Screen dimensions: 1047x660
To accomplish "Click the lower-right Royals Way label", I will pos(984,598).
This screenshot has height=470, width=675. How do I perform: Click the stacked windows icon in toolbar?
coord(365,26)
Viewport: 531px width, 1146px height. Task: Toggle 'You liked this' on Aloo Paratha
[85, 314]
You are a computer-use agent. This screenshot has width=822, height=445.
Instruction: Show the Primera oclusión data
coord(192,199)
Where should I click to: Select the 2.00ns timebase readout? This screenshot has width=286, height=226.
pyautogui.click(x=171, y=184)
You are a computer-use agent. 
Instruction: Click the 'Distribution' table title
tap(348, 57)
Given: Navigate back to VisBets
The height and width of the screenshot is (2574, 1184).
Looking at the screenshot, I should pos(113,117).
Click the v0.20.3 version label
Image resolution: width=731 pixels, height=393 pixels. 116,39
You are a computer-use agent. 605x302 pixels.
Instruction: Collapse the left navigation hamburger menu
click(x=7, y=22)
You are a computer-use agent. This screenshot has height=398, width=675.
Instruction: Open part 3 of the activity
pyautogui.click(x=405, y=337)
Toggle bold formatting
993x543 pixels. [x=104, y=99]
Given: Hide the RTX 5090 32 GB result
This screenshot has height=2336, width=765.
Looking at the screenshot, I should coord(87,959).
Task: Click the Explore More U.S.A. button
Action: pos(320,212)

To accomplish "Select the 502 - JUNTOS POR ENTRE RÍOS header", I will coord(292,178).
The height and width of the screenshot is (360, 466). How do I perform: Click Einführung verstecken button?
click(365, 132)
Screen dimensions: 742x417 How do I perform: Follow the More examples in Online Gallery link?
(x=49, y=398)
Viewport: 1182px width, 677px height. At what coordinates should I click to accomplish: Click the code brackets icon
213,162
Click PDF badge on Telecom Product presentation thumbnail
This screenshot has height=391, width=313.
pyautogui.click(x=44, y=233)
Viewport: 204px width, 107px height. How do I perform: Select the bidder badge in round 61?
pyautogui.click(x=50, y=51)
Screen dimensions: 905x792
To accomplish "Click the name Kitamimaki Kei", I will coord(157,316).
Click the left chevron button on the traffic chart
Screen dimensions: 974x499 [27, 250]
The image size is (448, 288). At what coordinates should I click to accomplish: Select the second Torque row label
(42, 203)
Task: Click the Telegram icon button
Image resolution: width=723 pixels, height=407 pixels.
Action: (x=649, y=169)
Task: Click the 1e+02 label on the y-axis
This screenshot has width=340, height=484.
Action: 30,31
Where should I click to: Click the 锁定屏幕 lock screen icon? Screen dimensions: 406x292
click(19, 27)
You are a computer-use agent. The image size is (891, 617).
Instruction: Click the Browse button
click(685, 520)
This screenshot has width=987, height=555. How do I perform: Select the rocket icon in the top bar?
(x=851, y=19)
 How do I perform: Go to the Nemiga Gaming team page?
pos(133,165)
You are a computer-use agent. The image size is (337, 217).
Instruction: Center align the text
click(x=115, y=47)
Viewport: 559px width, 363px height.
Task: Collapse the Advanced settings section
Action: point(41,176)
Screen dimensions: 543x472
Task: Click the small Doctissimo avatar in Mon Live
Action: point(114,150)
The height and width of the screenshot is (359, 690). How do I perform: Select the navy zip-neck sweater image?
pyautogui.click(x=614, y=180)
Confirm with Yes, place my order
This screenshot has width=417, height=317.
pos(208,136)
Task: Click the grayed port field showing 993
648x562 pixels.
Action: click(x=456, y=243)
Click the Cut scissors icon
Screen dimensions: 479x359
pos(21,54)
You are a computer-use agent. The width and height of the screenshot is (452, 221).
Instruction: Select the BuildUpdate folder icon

####################

**What the task asks:**
The lines above that hold the word "will" should be found and copied out.

**Answer to this task:**
To accomplish "Click the lower-right Royals Way label", I will pos(984,598).
To accomplish "Select the 502 - JUNTOS POR ENTRE RÍOS header", I will coord(292,178).
To accomplish "Click the name Kitamimaki Kei", I will coord(157,316).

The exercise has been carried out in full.